2) If there's going to be two subforms, it begs the question of what would be the third entity; we've been talking about two things, tasks and assignments. I suppose they could be dropped into a pair of subform side by side on a unbound form, but this is still a case where more context is needed.

3) As indicated before, a listing of the structure would do wonder in help understanding why this being asked at all because to be honest, I'm only see a simple parent-detail structure and feeling there's more to the story.
 
All information in a table should be bound to its primary key, if not it requires an additional table.

In this case your new information is not needed in a lot of cases (requests) but only for part of that list.
This would require IMHO a new table that you join to this one in the form... with a 1/0 relationship (basicaly a twisted 1:N) as not all will have extra information, while non will have more than 1.
 
it all comes back to correct data analysis and normalisation - things that belong together should be stored together - things that dont should not be. this will lead to harmonious system development

so this comment

Management wants to incorporate a task management list as well and they want it to be in the same view (subform).

is strange per se, as it depends on what sorts of information you are showing

if you have tasks, of which one attribute is (say) a special indicator, then a single form can display all the tasks together with this attribute

however, if you have two generally different things then it is normally better to manage them separately, than try to force them together by unioning them. One problem with the union is that the data is immediately non-updateable

you could have on the mainform, a tab control with one page showing each of the different tasks

or you could have an option group to toggle the display between the two subsidiary information types.
 
As it turns out; I elected to keep the data separate, and to control the view, in two separate subforms by having them both filtered by the same multiselect list boxes.
They will like it.
Thanks guys for being my sounding board.
 
There is actually a formal rule for evaluating such situations.
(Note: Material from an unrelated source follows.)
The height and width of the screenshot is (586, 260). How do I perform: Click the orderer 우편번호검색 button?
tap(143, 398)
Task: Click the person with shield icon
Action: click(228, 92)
Date and McGoveran's Orthogonal Design principle, "POOD" (see "Date on Database", Apress).

Roughly speaking POOD means it should never be possible for the same tuple (any proper superkey in fact) to be present in more than one place in the database. There are a few good reasons for eliminating redundancy of that kind, one obvious one being that it minimises the amount of potentially duplicated code in constraints and other business logic (DRY principle).

POOD is a useful design principle quite apart from Normalization. That is, it is perfectly possible for a database to be in 5th Normal Form and still not comply with POOD.
 
My gut feeling is that like so many things in life there is not nessisarily a "one size fits all aproach"
Even the authors of that design philosophy agree with me.


Database design is more art than science, that is, it is mainly of an informal nature. Whatever formality is there, it has been limited to what we currently call the Principle of Full Normalization (POFN), expounded in The Costly Illusion: Normalization, Integrity and Performance (paper #3 in this series). In 1993, however, McGoveran and Date presented in a two-part paper an additional formal design principle, The Principle of Orthogonal Design (POOD). Jointly, the two principles are intended to prevent redundancy, update anomalies, harder to understand databases, and other practical complications in database design.

The POOD formally defined in the original paper was informally described as prohibition of tables with overlapping meanings. But there is now disagreement between the two authors on the original definition of POOD, which has been questioned by at least one (see On Non-Loss Decomposition); Date has since revised his formal definition in Data Redundancy and Database Design, Further Thoughts Part 1, but it is quite complex, it does not have a very easy informal description, and we are not sure about some of the assumptions behind it.

The purpose of this paper is to further clarify POOD, for a better understanding that would enable adherence with relative ease by the average practitioner.